SUPPLIED DATA Block Start

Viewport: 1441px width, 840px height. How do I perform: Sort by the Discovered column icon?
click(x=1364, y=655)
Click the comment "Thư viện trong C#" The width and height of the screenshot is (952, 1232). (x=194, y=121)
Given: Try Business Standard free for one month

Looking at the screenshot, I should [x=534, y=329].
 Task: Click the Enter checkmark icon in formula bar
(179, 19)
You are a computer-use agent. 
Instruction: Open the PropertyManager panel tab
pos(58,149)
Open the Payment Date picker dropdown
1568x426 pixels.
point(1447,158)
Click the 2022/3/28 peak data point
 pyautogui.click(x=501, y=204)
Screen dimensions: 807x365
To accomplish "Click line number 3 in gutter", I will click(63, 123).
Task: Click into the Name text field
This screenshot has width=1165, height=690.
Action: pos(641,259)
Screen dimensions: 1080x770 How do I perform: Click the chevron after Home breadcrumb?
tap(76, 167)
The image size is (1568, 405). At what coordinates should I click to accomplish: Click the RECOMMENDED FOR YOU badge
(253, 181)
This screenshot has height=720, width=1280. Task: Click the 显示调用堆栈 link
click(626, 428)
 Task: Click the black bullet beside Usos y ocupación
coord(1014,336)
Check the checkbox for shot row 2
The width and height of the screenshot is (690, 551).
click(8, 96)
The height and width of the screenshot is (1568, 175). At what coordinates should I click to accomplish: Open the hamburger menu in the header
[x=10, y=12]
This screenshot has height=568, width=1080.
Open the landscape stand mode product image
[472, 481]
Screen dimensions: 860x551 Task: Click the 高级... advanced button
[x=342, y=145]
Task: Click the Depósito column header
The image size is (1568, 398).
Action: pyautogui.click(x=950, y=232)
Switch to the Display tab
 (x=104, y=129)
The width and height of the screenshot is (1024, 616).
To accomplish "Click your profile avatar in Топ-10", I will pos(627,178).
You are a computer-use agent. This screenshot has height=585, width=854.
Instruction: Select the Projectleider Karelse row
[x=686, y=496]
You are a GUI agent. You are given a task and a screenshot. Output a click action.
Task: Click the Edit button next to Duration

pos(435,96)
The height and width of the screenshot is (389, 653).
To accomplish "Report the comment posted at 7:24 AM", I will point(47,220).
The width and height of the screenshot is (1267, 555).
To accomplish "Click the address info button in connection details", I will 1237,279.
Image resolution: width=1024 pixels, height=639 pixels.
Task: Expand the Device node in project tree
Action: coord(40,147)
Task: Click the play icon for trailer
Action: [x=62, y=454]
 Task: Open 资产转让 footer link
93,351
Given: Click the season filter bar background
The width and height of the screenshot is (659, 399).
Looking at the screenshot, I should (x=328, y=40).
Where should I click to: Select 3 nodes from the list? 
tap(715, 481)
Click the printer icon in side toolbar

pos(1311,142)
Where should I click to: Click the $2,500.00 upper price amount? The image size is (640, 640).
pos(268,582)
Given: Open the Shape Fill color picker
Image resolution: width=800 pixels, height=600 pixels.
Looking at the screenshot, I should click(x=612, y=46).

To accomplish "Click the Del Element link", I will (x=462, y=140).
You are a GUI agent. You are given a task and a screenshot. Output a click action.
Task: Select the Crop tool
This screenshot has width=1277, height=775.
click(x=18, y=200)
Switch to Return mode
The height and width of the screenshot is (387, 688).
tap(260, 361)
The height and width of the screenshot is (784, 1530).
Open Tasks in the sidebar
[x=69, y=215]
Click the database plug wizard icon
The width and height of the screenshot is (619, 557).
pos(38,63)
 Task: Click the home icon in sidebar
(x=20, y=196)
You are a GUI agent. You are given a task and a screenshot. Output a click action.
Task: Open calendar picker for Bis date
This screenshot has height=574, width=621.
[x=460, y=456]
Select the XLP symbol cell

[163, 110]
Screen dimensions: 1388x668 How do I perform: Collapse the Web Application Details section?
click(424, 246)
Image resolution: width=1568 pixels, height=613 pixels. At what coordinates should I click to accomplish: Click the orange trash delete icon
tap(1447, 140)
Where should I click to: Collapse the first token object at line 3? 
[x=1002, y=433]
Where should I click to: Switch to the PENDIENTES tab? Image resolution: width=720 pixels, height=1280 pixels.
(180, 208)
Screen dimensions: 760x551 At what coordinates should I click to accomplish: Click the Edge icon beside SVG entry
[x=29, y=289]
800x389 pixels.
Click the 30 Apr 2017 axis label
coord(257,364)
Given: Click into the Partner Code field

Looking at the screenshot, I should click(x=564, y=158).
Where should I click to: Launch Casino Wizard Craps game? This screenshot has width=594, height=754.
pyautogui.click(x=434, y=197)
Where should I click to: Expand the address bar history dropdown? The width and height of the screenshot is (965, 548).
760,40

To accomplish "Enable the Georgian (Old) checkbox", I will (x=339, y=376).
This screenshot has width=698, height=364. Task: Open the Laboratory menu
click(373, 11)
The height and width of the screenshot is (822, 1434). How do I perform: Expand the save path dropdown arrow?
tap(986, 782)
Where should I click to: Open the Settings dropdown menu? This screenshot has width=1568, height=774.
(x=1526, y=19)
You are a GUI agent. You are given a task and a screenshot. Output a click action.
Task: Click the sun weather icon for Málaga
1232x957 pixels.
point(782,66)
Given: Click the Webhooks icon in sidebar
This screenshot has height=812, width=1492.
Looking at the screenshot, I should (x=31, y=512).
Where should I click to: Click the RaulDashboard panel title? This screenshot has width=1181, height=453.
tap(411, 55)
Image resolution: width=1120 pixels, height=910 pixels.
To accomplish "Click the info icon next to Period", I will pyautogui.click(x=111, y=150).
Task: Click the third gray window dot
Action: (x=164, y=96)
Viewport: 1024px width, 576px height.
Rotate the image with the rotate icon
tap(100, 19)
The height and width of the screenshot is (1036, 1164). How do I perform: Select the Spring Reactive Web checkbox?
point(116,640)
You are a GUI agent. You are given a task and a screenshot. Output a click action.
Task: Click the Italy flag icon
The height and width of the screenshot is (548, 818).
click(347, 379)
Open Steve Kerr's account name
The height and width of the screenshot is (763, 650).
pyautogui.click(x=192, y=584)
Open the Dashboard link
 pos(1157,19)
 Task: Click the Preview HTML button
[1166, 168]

SUPPLIED DATA Block End

- **EXERCISE REQUIREMENTS**
Your job is to print exactly the lines that run from the top of the entries through the line with "Click the comment", and no others.

- **OUTPUT BELOW**
Viewport: 1441px width, 840px height. How do I perform: Sort by the Discovered column icon?
click(x=1364, y=655)
Click the comment "Thư viện trong C#" The width and height of the screenshot is (952, 1232). (x=194, y=121)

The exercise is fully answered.